**Problem to solve**
Down to the last line, reproduce the data below exactly.

[Dataset items]
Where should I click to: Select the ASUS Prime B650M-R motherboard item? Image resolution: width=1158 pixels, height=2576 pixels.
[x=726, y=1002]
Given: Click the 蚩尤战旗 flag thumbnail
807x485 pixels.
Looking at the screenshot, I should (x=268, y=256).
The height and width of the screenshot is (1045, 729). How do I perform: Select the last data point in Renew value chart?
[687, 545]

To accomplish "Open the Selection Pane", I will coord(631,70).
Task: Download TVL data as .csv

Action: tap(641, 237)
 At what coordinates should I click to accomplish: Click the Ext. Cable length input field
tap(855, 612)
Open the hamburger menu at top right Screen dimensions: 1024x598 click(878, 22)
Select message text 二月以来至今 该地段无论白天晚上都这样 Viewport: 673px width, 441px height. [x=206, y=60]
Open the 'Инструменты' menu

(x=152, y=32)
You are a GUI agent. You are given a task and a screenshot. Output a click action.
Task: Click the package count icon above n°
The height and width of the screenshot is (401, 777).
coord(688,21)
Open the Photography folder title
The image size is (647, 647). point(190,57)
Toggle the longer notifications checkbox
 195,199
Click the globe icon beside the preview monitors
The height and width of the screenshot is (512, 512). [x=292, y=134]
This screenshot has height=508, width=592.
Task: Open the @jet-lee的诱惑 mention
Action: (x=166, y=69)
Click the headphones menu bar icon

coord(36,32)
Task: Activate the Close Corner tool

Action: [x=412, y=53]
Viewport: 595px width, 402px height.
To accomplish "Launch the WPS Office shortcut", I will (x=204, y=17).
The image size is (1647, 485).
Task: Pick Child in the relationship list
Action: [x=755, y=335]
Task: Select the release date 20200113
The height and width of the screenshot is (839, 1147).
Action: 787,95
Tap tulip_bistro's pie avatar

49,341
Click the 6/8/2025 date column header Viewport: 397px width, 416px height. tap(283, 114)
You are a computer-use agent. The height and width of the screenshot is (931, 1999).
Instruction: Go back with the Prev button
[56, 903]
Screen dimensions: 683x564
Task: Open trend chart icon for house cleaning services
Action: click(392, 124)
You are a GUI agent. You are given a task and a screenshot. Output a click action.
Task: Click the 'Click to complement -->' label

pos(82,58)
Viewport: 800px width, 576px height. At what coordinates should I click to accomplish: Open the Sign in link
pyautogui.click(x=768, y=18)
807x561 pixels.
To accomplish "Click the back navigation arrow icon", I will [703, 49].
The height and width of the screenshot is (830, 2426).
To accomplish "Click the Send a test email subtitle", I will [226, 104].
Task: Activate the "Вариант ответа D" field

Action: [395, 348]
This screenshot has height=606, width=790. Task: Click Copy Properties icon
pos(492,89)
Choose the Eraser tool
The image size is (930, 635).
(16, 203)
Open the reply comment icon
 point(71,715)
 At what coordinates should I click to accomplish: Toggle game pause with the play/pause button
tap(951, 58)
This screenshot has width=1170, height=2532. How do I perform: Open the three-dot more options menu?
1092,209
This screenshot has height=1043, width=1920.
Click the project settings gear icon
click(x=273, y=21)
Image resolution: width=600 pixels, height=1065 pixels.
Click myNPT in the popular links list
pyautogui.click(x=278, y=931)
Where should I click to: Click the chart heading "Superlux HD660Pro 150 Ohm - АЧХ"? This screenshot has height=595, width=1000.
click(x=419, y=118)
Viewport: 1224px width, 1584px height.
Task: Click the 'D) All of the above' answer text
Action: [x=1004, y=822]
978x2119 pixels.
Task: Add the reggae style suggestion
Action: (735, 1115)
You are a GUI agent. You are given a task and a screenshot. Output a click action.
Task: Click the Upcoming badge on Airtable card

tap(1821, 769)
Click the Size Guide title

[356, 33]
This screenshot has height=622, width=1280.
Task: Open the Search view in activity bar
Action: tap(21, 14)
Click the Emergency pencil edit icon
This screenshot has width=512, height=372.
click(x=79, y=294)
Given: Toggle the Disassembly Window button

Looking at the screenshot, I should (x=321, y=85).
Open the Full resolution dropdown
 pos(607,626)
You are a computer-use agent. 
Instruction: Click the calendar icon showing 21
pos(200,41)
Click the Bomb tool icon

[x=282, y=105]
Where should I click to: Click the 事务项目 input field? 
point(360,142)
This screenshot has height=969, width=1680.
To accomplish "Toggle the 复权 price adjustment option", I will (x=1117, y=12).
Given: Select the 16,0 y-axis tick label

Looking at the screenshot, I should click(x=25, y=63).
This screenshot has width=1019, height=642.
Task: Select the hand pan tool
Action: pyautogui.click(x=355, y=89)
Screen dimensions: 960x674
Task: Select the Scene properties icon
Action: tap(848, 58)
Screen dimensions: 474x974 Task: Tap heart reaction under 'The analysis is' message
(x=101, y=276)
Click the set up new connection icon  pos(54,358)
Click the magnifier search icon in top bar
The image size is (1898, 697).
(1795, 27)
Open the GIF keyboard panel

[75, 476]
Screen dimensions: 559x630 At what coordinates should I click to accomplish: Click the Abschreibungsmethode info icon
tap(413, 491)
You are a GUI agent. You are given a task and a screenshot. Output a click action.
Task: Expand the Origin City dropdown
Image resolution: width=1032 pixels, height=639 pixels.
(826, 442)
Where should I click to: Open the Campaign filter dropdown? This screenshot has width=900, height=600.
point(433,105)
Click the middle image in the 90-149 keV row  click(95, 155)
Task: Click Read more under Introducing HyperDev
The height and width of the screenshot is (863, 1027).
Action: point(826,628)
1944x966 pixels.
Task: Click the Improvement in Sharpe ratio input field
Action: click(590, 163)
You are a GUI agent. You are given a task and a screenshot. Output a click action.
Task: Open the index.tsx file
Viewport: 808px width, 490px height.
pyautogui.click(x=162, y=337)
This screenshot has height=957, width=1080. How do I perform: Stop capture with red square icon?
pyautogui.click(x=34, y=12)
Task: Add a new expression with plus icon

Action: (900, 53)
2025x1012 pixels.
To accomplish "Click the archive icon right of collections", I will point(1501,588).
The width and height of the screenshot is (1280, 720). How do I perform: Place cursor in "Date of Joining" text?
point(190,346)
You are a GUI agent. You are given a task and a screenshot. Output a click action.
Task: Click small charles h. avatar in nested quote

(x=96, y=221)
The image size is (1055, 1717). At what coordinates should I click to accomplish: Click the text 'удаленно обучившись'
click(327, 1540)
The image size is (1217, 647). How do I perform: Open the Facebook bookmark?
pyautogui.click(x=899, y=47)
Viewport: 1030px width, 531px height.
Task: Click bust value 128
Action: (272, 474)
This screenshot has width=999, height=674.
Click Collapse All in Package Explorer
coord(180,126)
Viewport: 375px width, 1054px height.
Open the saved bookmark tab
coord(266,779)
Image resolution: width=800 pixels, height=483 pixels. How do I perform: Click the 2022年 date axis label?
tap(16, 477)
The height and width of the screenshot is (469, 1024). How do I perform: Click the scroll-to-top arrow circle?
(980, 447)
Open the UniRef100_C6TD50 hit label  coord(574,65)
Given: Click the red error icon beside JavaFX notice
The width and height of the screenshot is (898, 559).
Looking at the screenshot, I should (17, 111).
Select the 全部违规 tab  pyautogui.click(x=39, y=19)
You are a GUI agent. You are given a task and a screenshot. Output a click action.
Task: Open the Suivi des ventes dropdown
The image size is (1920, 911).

**Reply**
Where should I click to: Select the ASUS Prime B650M-R motherboard item? Image resolution: width=1158 pixels, height=2576 pixels.
[x=726, y=1002]
Given: Click the 蚩尤战旗 flag thumbnail
807x485 pixels.
Looking at the screenshot, I should (x=268, y=256).
The height and width of the screenshot is (1045, 729). How do I perform: Select the last data point in Renew value chart?
[687, 545]

To accomplish "Open the Selection Pane", I will coord(631,70).
Task: Download TVL data as .csv

Action: tap(641, 237)
 At what coordinates should I click to accomplish: Click the Ext. Cable length input field
tap(855, 612)
Open the hamburger menu at top right Screen dimensions: 1024x598 click(878, 22)
Select message text 二月以来至今 该地段无论白天晚上都这样 Viewport: 673px width, 441px height. [x=206, y=60]
Open the 'Инструменты' menu

(x=152, y=32)
You are a GUI agent. You are given a task and a screenshot. Output a click action.
Task: Click the package count icon above n°
The height and width of the screenshot is (401, 777).
coord(688,21)
Open the Photography folder title
The image size is (647, 647). point(190,57)
Toggle the longer notifications checkbox
 195,199
Click the globe icon beside the preview monitors
The height and width of the screenshot is (512, 512). [x=292, y=134]
This screenshot has height=508, width=592.
Task: Open the @jet-lee的诱惑 mention
Action: (x=166, y=69)
Click the headphones menu bar icon

coord(36,32)
Task: Activate the Close Corner tool

Action: [x=412, y=53]
Viewport: 595px width, 402px height.
To accomplish "Launch the WPS Office shortcut", I will (x=204, y=17).
The image size is (1647, 485).
Task: Pick Child in the relationship list
Action: [x=755, y=335]
Task: Select the release date 20200113
The height and width of the screenshot is (839, 1147).
Action: 787,95
Tap tulip_bistro's pie avatar

49,341
Click the 6/8/2025 date column header Viewport: 397px width, 416px height. tap(283, 114)
You are a computer-use agent. The height and width of the screenshot is (931, 1999).
Instruction: Go back with the Prev button
[56, 903]
Screen dimensions: 683x564
Task: Open trend chart icon for house cleaning services
Action: click(392, 124)
You are a GUI agent. You are given a task and a screenshot. Output a click action.
Task: Click the 'Click to complement -->' label

pos(82,58)
Viewport: 800px width, 576px height. At what coordinates should I click to accomplish: Open the Sign in link
pyautogui.click(x=768, y=18)
807x561 pixels.
To accomplish "Click the back navigation arrow icon", I will [703, 49].
The height and width of the screenshot is (830, 2426).
To accomplish "Click the Send a test email subtitle", I will [226, 104].
Task: Activate the "Вариант ответа D" field

Action: [395, 348]
This screenshot has height=606, width=790. Task: Click Copy Properties icon
pos(492,89)
Choose the Eraser tool
The image size is (930, 635).
(16, 203)
Open the reply comment icon
 point(71,715)
 At what coordinates should I click to accomplish: Toggle game pause with the play/pause button
tap(951, 58)
This screenshot has width=1170, height=2532. How do I perform: Open the three-dot more options menu?
1092,209
This screenshot has height=1043, width=1920.
Click the project settings gear icon
click(x=273, y=21)
Image resolution: width=600 pixels, height=1065 pixels.
Click myNPT in the popular links list
pyautogui.click(x=278, y=931)
Where should I click to: Click the chart heading "Superlux HD660Pro 150 Ohm - АЧХ"? This screenshot has height=595, width=1000.
click(x=419, y=118)
Viewport: 1224px width, 1584px height.
Task: Click the 'D) All of the above' answer text
Action: [x=1004, y=822]
978x2119 pixels.
Task: Add the reggae style suggestion
Action: (735, 1115)
You are a GUI agent. You are given a task and a screenshot. Output a click action.
Task: Click the Upcoming badge on Airtable card

tap(1821, 769)
Click the Size Guide title

[356, 33]
This screenshot has height=622, width=1280.
Task: Open the Search view in activity bar
Action: tap(21, 14)
Click the Emergency pencil edit icon
This screenshot has width=512, height=372.
click(x=79, y=294)
Given: Toggle the Disassembly Window button

Looking at the screenshot, I should (x=321, y=85).
Open the Full resolution dropdown
 pos(607,626)
You are a computer-use agent. 
Instruction: Click the calendar icon showing 21
pos(200,41)
Click the Bomb tool icon

[x=282, y=105]
Where should I click to: Click the 事务项目 input field? 
point(360,142)
This screenshot has height=969, width=1680.
To accomplish "Toggle the 复权 price adjustment option", I will (x=1117, y=12).
Given: Select the 16,0 y-axis tick label

Looking at the screenshot, I should click(x=25, y=63).
This screenshot has width=1019, height=642.
Task: Select the hand pan tool
Action: pyautogui.click(x=355, y=89)
Screen dimensions: 960x674
Task: Select the Scene properties icon
Action: tap(848, 58)
Screen dimensions: 474x974 Task: Tap heart reaction under 'The analysis is' message
(x=101, y=276)
Click the set up new connection icon  pos(54,358)
Click the magnifier search icon in top bar
The image size is (1898, 697).
(1795, 27)
Open the GIF keyboard panel

[75, 476]
Screen dimensions: 559x630 At what coordinates should I click to accomplish: Click the Abschreibungsmethode info icon
tap(413, 491)
You are a GUI agent. You are given a task and a screenshot. Output a click action.
Task: Expand the Origin City dropdown
Image resolution: width=1032 pixels, height=639 pixels.
(826, 442)
Where should I click to: Open the Campaign filter dropdown? This screenshot has width=900, height=600.
point(433,105)
Click the middle image in the 90-149 keV row  click(95, 155)
Task: Click Read more under Introducing HyperDev
The height and width of the screenshot is (863, 1027).
Action: point(826,628)
1944x966 pixels.
Task: Click the Improvement in Sharpe ratio input field
Action: click(590, 163)
You are a GUI agent. You are given a task and a screenshot. Output a click action.
Task: Open the index.tsx file
Viewport: 808px width, 490px height.
pyautogui.click(x=162, y=337)
This screenshot has height=957, width=1080. How do I perform: Stop capture with red square icon?
pyautogui.click(x=34, y=12)
Task: Add a new expression with plus icon

Action: (900, 53)
2025x1012 pixels.
To accomplish "Click the archive icon right of collections", I will point(1501,588).
The width and height of the screenshot is (1280, 720). How do I perform: Place cursor in "Date of Joining" text?
point(190,346)
You are a GUI agent. You are given a task and a screenshot. Output a click action.
Task: Click small charles h. avatar in nested quote

(x=96, y=221)
The image size is (1055, 1717). At what coordinates should I click to accomplish: Click the text 'удаленно обучившись'
click(327, 1540)
The image size is (1217, 647). How do I perform: Open the Facebook bookmark?
pyautogui.click(x=899, y=47)
Viewport: 1030px width, 531px height.
Task: Click bust value 128
Action: (272, 474)
This screenshot has width=999, height=674.
Click Collapse All in Package Explorer
coord(180,126)
Viewport: 375px width, 1054px height.
Open the saved bookmark tab
coord(266,779)
Image resolution: width=800 pixels, height=483 pixels. How do I perform: Click the 2022年 date axis label?
tap(16, 477)
The height and width of the screenshot is (469, 1024). How do I perform: Click the scroll-to-top arrow circle?
(980, 447)
Open the UniRef100_C6TD50 hit label  coord(574,65)
Given: Click the red error icon beside JavaFX notice
The width and height of the screenshot is (898, 559).
Looking at the screenshot, I should (17, 111).
Select the 全部违规 tab  pyautogui.click(x=39, y=19)
You are a GUI agent. You are given a task and a screenshot. Output a click action.
Task: Open the Suivi des ventes dropdown
The image size is (1920, 911).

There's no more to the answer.